TV Having booked this weekend away from work due to my birthday happening on Monday and wanting to treat myself, theoretically I could have tuned into this third episode of Class as soon as it was posted to the iPlayer at 10am this morning. But Class doesn’t feel like a “daytime” show. Much like its parent series, there’s something to be said for waiting for the darkness and watching when you’re slightly tired and more susceptible to whatever suspense it’s about to deliver. Plus if I had watched this morning, I’d have immediately wanted to review the thing and there goes half the day. Sometimes routines are good and Saturday evenings often don’t feel the same unless I’m chiding myself for three hours about my lack of vocabulary.
Nightvisiting repaid my patience and anticipation with its twilight atmosphere, surreal suburban imagery and emotional depth. Surely inspired by Buffy’s Conversations with Dead People, this relatively stand alone instalment is narratively more straightforward than previous weeks, more engaged with providing extra dimension to its characters. Plus it’s the first episode not related to something happening within the school and although that might be for budgetary and scheduling reasons, it does demonstrate the show doesn’t feel tied to Coal Hill Academy as a locale. Many shows have standing sets that are consequently pressed into service because they exist. Class is designed to be rather more flexible.
As suspected too, Class is also going to have to work hard to find a different identity to The Sarah Jane Adventures. That earlier series also dealt with grief and parental disappointment on numerous occasions and although it presumably wouldn’t have played out in tense almost real time and would have had a PG certificate, a version of the central concept of the episode could have existed in that series, albeit perhaps affecting someone other than the regulars. A fair few of those stories eventually ended up cross cutting a stand off against a visiting alien with Rani and Clyde chasing through the streets searching for clues or their friends or both. Functionally, what is Mrs Quill, but Sarah Jane and Mr Smith rolled into one?
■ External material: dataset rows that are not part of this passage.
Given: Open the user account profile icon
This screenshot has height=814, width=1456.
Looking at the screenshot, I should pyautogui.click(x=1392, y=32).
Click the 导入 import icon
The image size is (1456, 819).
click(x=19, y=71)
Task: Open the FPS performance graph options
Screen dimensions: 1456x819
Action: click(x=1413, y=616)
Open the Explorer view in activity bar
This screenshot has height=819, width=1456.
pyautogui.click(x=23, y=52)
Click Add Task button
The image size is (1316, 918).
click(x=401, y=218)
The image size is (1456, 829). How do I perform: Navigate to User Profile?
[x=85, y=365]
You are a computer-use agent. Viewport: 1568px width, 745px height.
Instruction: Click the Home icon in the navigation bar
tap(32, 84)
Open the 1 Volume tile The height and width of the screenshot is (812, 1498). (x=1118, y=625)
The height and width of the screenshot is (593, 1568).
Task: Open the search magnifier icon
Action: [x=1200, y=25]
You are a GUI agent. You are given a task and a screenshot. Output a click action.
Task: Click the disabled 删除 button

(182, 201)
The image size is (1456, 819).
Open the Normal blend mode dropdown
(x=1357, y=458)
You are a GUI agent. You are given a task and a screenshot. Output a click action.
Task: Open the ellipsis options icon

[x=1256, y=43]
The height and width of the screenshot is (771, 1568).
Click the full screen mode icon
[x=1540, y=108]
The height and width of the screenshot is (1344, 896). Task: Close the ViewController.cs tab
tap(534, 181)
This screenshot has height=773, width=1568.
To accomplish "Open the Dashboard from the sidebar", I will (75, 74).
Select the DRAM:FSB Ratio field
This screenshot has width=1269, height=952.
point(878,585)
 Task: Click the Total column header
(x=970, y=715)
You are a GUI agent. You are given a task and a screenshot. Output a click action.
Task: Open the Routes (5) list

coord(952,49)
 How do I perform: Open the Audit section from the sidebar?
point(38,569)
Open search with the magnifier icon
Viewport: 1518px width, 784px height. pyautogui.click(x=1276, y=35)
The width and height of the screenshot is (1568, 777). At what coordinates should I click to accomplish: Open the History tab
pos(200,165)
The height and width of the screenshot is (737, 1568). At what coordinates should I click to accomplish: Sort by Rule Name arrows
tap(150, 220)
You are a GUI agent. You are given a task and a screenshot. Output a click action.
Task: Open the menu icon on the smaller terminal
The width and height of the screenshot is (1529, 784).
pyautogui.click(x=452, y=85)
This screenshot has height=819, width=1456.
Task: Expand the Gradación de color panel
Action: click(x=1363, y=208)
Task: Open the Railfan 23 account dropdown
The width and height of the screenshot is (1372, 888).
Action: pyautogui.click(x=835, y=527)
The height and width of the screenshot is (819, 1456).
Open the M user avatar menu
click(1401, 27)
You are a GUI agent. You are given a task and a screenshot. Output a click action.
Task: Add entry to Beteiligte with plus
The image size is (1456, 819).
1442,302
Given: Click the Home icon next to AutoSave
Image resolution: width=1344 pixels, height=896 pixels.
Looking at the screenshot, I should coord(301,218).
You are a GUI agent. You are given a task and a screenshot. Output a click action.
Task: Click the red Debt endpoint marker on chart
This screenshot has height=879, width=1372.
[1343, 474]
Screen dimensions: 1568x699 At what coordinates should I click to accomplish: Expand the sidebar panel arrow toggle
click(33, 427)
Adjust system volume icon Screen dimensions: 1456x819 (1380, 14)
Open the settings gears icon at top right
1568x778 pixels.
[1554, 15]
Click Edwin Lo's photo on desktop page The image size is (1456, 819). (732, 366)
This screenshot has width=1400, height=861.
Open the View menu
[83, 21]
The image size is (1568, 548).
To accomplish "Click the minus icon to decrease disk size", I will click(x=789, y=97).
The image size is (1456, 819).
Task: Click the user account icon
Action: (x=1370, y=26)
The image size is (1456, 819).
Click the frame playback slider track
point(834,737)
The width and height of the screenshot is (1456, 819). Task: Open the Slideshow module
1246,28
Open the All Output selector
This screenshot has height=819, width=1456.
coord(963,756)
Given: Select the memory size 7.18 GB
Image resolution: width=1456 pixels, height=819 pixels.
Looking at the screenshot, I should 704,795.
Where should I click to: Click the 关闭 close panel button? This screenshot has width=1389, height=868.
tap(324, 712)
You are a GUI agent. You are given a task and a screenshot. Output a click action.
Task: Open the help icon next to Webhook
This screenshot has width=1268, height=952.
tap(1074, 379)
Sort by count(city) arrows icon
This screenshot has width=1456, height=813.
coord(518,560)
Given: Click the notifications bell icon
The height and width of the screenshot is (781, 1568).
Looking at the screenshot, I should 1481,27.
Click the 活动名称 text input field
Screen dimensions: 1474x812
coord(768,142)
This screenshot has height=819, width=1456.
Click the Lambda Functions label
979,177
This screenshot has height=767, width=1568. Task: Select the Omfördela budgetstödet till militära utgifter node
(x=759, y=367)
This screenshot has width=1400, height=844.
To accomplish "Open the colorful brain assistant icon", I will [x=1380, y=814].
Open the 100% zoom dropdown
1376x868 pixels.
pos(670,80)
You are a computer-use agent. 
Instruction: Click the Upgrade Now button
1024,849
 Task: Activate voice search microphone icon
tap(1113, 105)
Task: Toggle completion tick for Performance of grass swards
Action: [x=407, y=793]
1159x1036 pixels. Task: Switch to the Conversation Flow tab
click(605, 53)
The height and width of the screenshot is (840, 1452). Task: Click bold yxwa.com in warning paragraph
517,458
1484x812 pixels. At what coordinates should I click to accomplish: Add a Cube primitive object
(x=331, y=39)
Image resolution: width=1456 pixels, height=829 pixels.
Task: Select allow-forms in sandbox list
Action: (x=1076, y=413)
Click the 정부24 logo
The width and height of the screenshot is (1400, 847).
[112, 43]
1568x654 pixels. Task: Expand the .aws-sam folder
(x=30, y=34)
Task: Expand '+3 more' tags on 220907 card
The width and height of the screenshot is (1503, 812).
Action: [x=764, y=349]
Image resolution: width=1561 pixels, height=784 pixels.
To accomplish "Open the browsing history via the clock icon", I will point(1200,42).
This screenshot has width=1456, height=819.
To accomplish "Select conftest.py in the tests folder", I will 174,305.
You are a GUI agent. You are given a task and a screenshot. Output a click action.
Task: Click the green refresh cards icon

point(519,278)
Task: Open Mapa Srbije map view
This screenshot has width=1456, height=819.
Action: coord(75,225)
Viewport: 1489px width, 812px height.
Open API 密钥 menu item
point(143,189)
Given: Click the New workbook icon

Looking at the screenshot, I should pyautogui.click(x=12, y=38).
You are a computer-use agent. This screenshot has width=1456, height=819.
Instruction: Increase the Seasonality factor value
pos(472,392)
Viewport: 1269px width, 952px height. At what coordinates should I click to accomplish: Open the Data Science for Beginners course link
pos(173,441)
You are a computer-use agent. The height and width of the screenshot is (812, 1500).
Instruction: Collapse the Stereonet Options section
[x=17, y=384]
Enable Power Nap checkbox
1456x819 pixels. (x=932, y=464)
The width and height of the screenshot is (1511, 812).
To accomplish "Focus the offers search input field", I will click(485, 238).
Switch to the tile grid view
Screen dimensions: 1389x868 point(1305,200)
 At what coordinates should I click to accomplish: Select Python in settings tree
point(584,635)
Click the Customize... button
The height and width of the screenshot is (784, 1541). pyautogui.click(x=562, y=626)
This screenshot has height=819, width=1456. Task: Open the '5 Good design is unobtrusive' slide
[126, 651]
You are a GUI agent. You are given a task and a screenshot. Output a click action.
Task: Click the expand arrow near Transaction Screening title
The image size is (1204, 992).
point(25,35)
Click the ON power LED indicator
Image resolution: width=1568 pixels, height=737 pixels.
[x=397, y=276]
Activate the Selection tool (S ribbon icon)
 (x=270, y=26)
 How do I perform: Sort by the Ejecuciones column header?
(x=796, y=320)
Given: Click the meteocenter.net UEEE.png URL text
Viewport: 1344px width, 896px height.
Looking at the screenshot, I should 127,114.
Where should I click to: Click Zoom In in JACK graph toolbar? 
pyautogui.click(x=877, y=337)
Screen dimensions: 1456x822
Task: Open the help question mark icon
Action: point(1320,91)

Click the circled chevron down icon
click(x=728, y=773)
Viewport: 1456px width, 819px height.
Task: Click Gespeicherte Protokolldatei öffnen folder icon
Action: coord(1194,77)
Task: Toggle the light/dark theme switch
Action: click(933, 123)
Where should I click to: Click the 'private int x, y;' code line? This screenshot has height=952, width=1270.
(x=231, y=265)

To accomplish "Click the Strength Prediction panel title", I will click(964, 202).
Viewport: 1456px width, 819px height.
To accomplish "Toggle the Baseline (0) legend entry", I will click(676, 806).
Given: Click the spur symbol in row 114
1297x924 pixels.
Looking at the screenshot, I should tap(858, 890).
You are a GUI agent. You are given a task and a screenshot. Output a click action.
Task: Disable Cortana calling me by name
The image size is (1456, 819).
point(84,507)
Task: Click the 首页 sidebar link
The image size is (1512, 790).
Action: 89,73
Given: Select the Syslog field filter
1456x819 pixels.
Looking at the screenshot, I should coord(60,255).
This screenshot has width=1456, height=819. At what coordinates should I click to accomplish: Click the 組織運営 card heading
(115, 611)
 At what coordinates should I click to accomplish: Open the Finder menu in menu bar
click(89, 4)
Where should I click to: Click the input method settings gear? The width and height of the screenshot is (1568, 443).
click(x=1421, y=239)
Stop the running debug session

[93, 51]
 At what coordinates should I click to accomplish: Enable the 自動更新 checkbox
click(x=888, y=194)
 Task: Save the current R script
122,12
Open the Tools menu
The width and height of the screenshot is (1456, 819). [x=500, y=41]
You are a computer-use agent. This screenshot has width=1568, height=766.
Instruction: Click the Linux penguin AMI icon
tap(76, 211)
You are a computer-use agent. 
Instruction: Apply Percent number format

The Lankin are in the phyla of Doctor Who monster designed around the requirements of the emotional core of a story rather than a special effect, although in this case, the accompanying visuals and body horror were suitably horrific. The kind of gestalt being which might rock up in an Eighth Doctor novel in that period when the text was like a poetic word fountain even if the human mind couldn’t quite conceive what was being described (eg, Lawrence Miles). Emotion feeders are a staple of the genre, and often using loved ones against the hero and as was seen in Doctor Who’s Last Christmas, grief is a particularly potent tool. With its heartbreaking opening montage, the episode succeeded in drawing us into Tanya’s pain.
It shows how strong Ness’s writing is that she doesn’t become the victim. There’s another version of this episode where she unequivocally succumbs to the Lankin’s offer and it’s the thrashing about in her front garden, which ultimately saves her. But the big theme of the episode is turning anger into a strength, April against her father for his weakness making her stronger, Matteusz transforming his parent’s misunderstanding of who he is into love for Charlie, Mrs. Quill’s rage against her sister motivating her to help humanity this time, Ram’s general annoyance at his new situation leading him to listening for once. If the show’s successful, there’ll soon be a YouTube edit soundtracked by Katy Perry’s Roar.
The performances are top notch, especially Sophie Hopkins who is more than capable of holding a close-up and underplaying the emotional when required. Kobna Holdbrook-Smith is just creepy as the manifestation of her Dad, with his Chameleon-like blinks and body language demonstrating physical restraint, of being attached and held back back the larger entity. But once again lets worship at the fetishy boots of Katherine Kelly, mesmerizingly striding through the thing (or at least striding with as much as her character's reluctance will allow) and taking full account of the humour potential of Mrs Quill's exile, cynically coping with the domesticity and humanity the Doctor's landed her with. It's the kind of role which could be played too big, but for all her boggly eye rolling, it's contained, compelling.
If there’s some mild consternation it's in how the only two available kids in the group are developing a romantic interest and although such things are not an unrealistic result of intense situations, in some ways having April and Ram remaining platonic feels like it would have been stronger. Which isn’t to say that the writer isn’t applying some quite logic bits of character business like April needing a break due to her heart problems and Ram still retaining some of his irascibility, not quite used to embracing the version of himself that bullied Charlie in the first episode. Plus it is notable that April makes the first move, holds his hand, kisses him, as if to demonstrate just how emboldened she is.
But overall this is well directed with some good laughs and scares and a sense of achieving what it’s setting out to do. Would I be watching if it wasn’t a Doctor Who spin-off? I’d like to think so although I’m putting everything off at the moment due to ploughing through the whole of Star Trek (twenty-one seasons to go) which makes this impossible to really gauge. Plus I was a huge fan of Spooks: Code 9 which shows I’ll watch anything designed for this demographic. Reviews have been notably positive across the board and although a couple of have suggested this is the best yet, I’d argue they’ve all been equally good. If the strike rate remains this high we’ll be clamouring for Ness to take over the main series once Chibnall leaves.